(Saved data entries)
Segment Open
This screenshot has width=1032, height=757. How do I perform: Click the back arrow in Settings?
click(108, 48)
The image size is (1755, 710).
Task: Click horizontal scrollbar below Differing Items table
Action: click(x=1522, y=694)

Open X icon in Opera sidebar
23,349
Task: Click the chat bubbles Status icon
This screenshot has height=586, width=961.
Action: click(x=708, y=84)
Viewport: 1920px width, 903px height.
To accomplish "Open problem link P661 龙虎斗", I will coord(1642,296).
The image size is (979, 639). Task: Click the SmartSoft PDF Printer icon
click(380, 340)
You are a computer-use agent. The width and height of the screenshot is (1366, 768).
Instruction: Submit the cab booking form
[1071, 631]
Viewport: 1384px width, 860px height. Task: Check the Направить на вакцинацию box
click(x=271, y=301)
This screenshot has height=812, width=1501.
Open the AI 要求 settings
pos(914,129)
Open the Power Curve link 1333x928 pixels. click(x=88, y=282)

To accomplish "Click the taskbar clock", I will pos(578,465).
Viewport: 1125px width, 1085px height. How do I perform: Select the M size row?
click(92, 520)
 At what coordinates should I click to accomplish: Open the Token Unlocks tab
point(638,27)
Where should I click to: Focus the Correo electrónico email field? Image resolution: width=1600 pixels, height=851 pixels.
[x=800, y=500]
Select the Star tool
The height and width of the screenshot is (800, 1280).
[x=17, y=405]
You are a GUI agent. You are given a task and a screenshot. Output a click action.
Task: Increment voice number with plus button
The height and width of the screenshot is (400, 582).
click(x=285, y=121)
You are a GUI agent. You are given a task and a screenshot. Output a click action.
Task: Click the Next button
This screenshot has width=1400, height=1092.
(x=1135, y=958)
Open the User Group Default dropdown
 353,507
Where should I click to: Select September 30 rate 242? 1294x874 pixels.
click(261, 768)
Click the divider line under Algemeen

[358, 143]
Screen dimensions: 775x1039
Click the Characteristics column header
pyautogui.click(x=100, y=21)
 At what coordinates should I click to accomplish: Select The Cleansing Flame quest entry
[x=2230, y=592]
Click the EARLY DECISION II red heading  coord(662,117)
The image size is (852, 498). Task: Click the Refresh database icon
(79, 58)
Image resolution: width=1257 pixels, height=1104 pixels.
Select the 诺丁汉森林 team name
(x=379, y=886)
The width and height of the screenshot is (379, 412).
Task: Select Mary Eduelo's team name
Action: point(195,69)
Segment Closed
Task: Give back the data above exactly as it appears.

Answer to this problem:
This screenshot has width=1032, height=757. How do I perform: Click the back arrow in Settings?
click(108, 48)
The image size is (1755, 710).
Task: Click horizontal scrollbar below Differing Items table
Action: click(x=1522, y=694)

Open X icon in Opera sidebar
23,349
Task: Click the chat bubbles Status icon
This screenshot has height=586, width=961.
Action: click(x=708, y=84)
Viewport: 1920px width, 903px height.
To accomplish "Open problem link P661 龙虎斗", I will coord(1642,296).
The image size is (979, 639). Task: Click the SmartSoft PDF Printer icon
click(380, 340)
You are a computer-use agent. The width and height of the screenshot is (1366, 768).
Instruction: Submit the cab booking form
[1071, 631]
Viewport: 1384px width, 860px height. Task: Check the Направить на вакцинацию box
click(x=271, y=301)
This screenshot has height=812, width=1501.
Open the AI 要求 settings
pos(914,129)
Open the Power Curve link 1333x928 pixels. click(x=88, y=282)

To accomplish "Click the taskbar clock", I will pos(578,465).
Viewport: 1125px width, 1085px height. How do I perform: Select the M size row?
click(92, 520)
 At what coordinates should I click to accomplish: Open the Token Unlocks tab
point(638,27)
Where should I click to: Focus the Correo electrónico email field? Image resolution: width=1600 pixels, height=851 pixels.
[x=800, y=500]
Select the Star tool
The height and width of the screenshot is (800, 1280).
[x=17, y=405]
You are a GUI agent. You are given a task and a screenshot. Output a click action.
Task: Increment voice number with plus button
The height and width of the screenshot is (400, 582).
click(x=285, y=121)
You are a GUI agent. You are given a task and a screenshot. Output a click action.
Task: Click the Next button
This screenshot has width=1400, height=1092.
(x=1135, y=958)
Open the User Group Default dropdown
 353,507
Where should I click to: Select September 30 rate 242? 1294x874 pixels.
click(261, 768)
Click the divider line under Algemeen

[358, 143]
Screen dimensions: 775x1039
Click the Characteristics column header
pyautogui.click(x=100, y=21)
 At what coordinates should I click to accomplish: Select The Cleansing Flame quest entry
[x=2230, y=592]
Click the EARLY DECISION II red heading  coord(662,117)
The image size is (852, 498). Task: Click the Refresh database icon
(79, 58)
Image resolution: width=1257 pixels, height=1104 pixels.
Select the 诺丁汉森林 team name
(x=379, y=886)
The width and height of the screenshot is (379, 412).
Task: Select Mary Eduelo's team name
Action: point(195,69)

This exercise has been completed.